また、僕はご質問を送ってくださった匿名希望さんって、きっと優しい方なのだろうな、と思うんですね。また、どこか努力家ではないだろうか、とも思うのです。

だから、人の幸せが喜べないって、結構辛いといいますか、自己嫌悪の理由になってしまうだろうなぁとも推測しているんですね。

それでは早速本題へ。


■人の幸せが喜べないのはたしかに辛いですね・・・

さて、人の幸せが喜べないというご相談は多岐にわたるものだと僕は思います。

よくうかがうご相談としては

・会社の子や友達が結婚・出産。でも喜ぶ気になれない、表面上は喜ぶけど。



このお話が多いのですが、それ以外にも

・彼のことが好きだけど、つい責めてしまう。
・夫の成功は私の幸せのはずなのに、何故か喜べない。
・会社の同期の出世を妬んでしまう。
・SNSを見ていると同業者が成功しているようにみえる。その度にイラッとする。
・兄弟が先に幸せを掴んだけれど、素直に祝う気持ちになれない。
・子供の幸せを願いたいのに、子供につい辛く当たってしまう。


これも同じではないか、と思うんですね。

人の幸せが喜べないとき。確かに僕達の愛は止まっていますから、どうしても自分を責める気持ち、罪悪感、劣等感などを感じやすくなってしまいます。
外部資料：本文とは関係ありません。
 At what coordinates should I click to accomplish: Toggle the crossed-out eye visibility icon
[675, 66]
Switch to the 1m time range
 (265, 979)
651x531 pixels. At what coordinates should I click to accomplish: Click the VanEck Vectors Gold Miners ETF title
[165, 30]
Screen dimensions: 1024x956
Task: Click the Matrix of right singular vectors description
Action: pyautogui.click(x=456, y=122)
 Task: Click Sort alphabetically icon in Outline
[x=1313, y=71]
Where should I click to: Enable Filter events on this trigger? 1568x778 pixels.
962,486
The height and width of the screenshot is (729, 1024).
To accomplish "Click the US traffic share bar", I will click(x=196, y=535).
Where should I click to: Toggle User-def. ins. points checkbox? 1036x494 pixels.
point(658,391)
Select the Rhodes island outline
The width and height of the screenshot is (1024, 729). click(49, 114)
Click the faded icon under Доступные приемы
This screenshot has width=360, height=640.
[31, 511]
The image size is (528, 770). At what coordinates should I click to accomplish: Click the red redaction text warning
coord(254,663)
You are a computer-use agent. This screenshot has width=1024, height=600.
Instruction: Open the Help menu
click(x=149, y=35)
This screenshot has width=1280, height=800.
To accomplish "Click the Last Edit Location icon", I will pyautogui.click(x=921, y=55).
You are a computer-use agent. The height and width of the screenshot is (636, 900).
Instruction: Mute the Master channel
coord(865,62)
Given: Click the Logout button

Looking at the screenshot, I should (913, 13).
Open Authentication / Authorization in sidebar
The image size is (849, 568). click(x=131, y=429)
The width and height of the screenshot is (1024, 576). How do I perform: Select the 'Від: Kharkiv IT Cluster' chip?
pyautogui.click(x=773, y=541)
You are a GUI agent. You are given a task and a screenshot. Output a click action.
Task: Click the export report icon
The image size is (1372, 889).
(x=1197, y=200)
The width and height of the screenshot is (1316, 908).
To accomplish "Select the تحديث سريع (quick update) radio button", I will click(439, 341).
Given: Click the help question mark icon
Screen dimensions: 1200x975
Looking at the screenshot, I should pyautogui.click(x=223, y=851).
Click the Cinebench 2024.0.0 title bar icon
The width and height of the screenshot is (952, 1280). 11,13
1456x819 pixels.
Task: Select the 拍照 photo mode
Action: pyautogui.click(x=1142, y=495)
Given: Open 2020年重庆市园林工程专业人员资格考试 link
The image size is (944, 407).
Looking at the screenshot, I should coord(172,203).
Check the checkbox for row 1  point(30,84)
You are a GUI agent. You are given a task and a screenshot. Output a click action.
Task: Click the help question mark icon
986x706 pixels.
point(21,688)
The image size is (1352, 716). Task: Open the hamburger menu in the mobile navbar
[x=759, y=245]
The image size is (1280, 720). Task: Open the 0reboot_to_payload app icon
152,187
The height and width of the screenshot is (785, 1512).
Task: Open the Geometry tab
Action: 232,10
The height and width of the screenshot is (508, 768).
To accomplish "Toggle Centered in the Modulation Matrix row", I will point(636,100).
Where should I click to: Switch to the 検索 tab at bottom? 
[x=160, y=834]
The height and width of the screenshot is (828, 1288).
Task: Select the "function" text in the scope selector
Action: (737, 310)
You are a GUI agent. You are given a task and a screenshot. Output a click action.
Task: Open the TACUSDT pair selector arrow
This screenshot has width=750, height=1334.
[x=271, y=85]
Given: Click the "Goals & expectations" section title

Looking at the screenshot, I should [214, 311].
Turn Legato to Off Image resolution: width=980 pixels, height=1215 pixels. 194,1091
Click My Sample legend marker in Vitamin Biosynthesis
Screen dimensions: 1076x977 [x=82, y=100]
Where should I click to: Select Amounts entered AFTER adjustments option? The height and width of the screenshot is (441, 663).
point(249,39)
だからこそ、悩みになるといいますか、あなたの中での自己嫌悪の理由になりやすいと思うんですね。



■あなたにとっての喜びの意味を少し考えてみてください

さて、僕が「人の幸せが喜べない」というご相談をいただくとき、必ずと言っていいほど伺うこと。

あなたが自分を喜ばせるために、普段何をしていますか?


そもそも喜びとは、「私が努力して達成感・充実感を味わえるものだけ」と決まっているわけはないと僕は思うんですね。

どこか優雅なリゾートに生き穏やかに過ごす、高級ななホテルラウンジでくつろぐ、じっくり趣味と向き合う時間をつくる、気の合う仲間と楽しい食事をする時間・・・などなど様々あっていいはずです。


しかし、この「人の幸せが喜べない」とお感じになっている方ほど、自分を喜ばせることはあまりされていない可能性がありますよ。

むしろ、自らを追い立てるように、仕事・家事・結婚生活・育児・友達付き合いなどに、努力して向き合っている方が圧倒的に多いはず。もちろん、あなた自身が「私は努力している」と実感しているかどうかは別で、事実として努力されてきている方が多い、という意味です。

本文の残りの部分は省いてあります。